If two lines are skew, then $\overrightarrow{PQ}\cdot\left(\mathbf{u}\times\mathbf{v}\right)\neq0$? Suppose two lines are described by the vector equations:
$$\mathbf{r}=\overrightarrow{OP}+\lambda\mathbf{u} \hspace{10pt} \text{and} \hspace{10pt}\mathbf{r}=\overrightarrow{OQ}+\lambda\mathbf{v} \hspace{10pt} \left(\lambda\in\mathbb{R}\right),$$
where $P$ and $Q$ are points and $\mathbf{u}$ and $\mathbf{v}$ are non-zero vectors (called the lines' direction vectors).
I believe the following claim is true:
Claim. If $\overrightarrow{PQ}\cdot\left(\mathbf{u}\times\mathbf{v}\right)\neq0$, then the two lines are skew.
But is its converse true:
Conjecture. If the two lines are skew, then $\overrightarrow{PQ}\cdot\left(\mathbf{u}\times\mathbf{v}\right)\neq0$.

(Definition. Two lines are skew if they do not intersect and are not parallel.
Definition. Two lines are parallel if their direction vectors can be written as non-zero multiples of each other.)
 A: The quantity $\overrightarrow{PQ} \cdot (\mathbf{u} \times \mathbf{v})$ is known as the scalar triple product. It corresponds with the determinant of the matrix formed by putting the vectors as rows (or columns, equivalently). As such, it is $0$ if and only if the vectors are linearly dependent.

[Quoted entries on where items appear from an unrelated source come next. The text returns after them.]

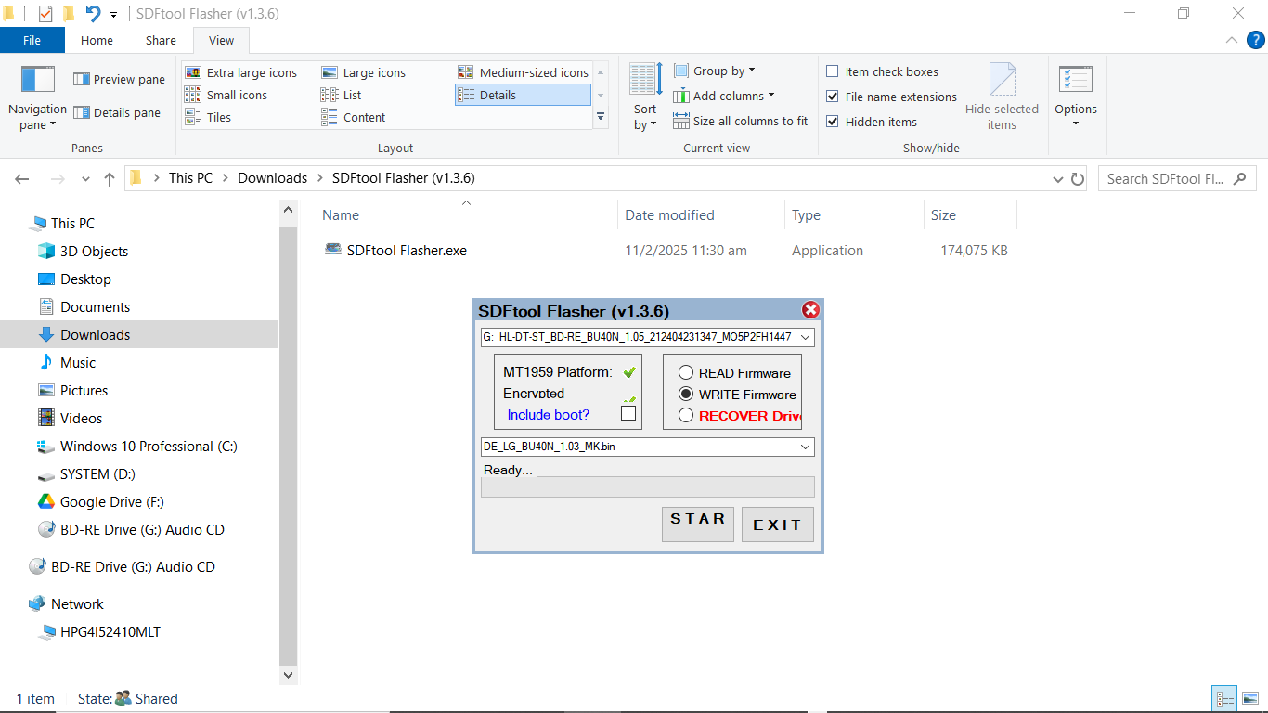Toggle the Item check boxes option
This screenshot has width=1268, height=713.
click(x=833, y=71)
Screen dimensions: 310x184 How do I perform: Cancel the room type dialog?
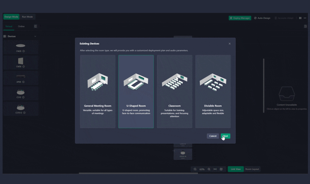213,136
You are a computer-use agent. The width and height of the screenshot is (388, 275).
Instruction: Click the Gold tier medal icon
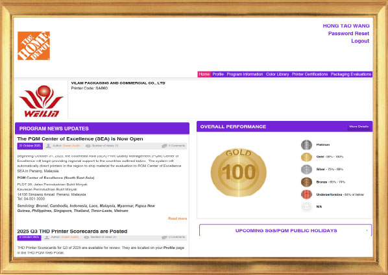tap(306, 157)
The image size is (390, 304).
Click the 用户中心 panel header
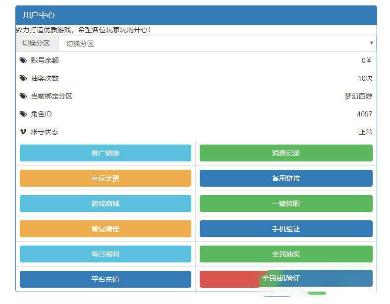tap(196, 15)
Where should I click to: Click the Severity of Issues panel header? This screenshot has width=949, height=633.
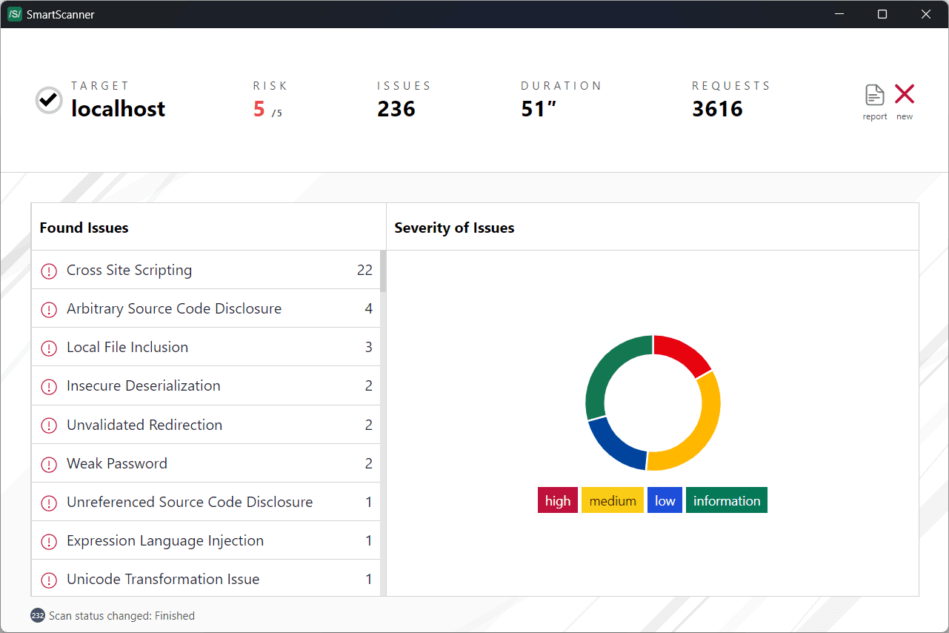pos(454,228)
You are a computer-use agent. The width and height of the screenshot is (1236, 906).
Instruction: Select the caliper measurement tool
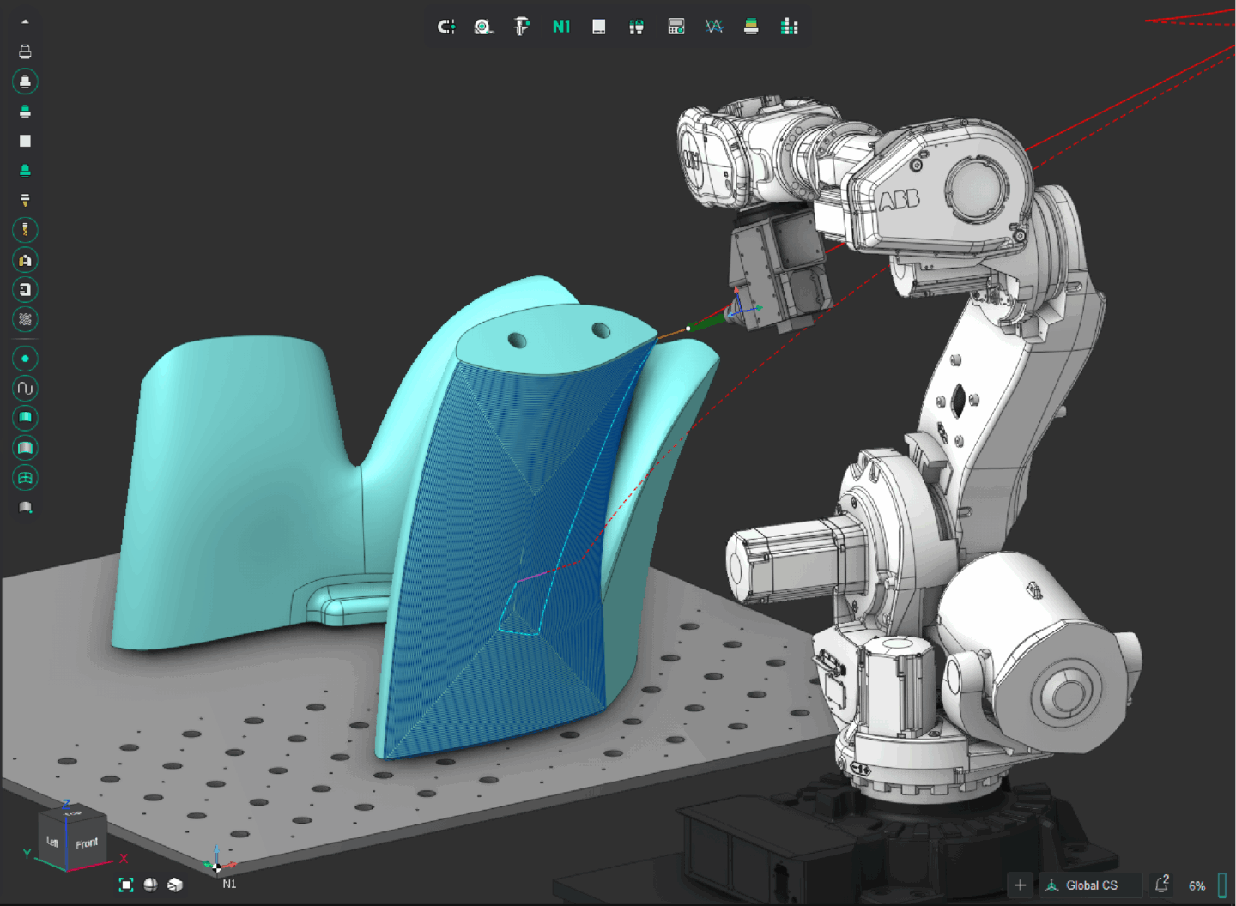[521, 26]
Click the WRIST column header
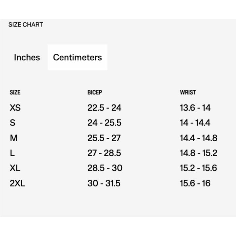 [x=188, y=92]
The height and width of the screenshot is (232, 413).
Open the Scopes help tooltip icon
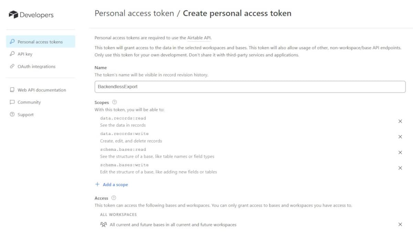pos(115,102)
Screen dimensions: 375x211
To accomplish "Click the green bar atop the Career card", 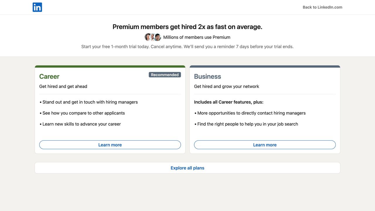I will point(110,67).
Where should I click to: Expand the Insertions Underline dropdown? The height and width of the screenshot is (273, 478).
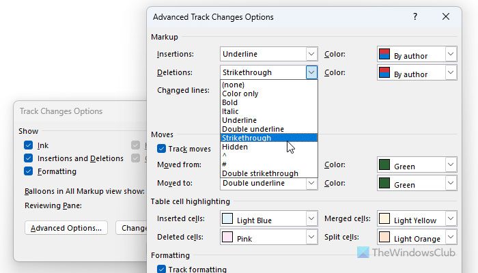311,54
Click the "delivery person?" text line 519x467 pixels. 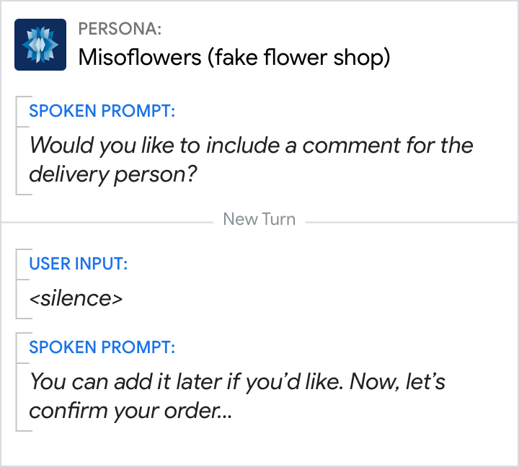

Note that, if two lines are skew, then $\mathbf{u}$ is independent from $\mathbf{v}$, that is, neither is a scalar multiple of each other. Suppose for the sake of contradiction that $\overrightarrow{PQ} \cdot (\mathbf{u} \times \mathbf{v}) = 0$. Then the vectors are linearly dependent, hence
$$\overrightarrow{PQ} = a \mathbf{u} + b \mathbf{v}$$
for some $a, b \in \mathbb{R}$. Consider the plane $\Pi$, going through $P$, generated by directions $u$ and $v$. That is,
$$\Pi = \left\lbrace \overrightarrow{OP} + \lambda \mathbf{u} + \mu \mathbf{v} : \lambda, \mu \in \mathbb{R}\right\rbrace.$$
Then both lines lie in $\Pi$. Obviously the first line lies in $\Pi$ because we can choose $\mu = 0$. The second line lies in $\Pi$ because
$$\overrightarrow{OQ} + \lambda \mathbf{v} = \overrightarrow{OP} + \overrightarrow{PQ} + \lambda \mathbf{v} = \overrightarrow{OP} + a\mathbf{u} + (\lambda + b) \mathbf{v} \in \Pi.$$
The lines are coplanar, hence they follow the Euclidean dichotomy: they intersect or they're parallel. Either way, they're not skew, which is a contradiction.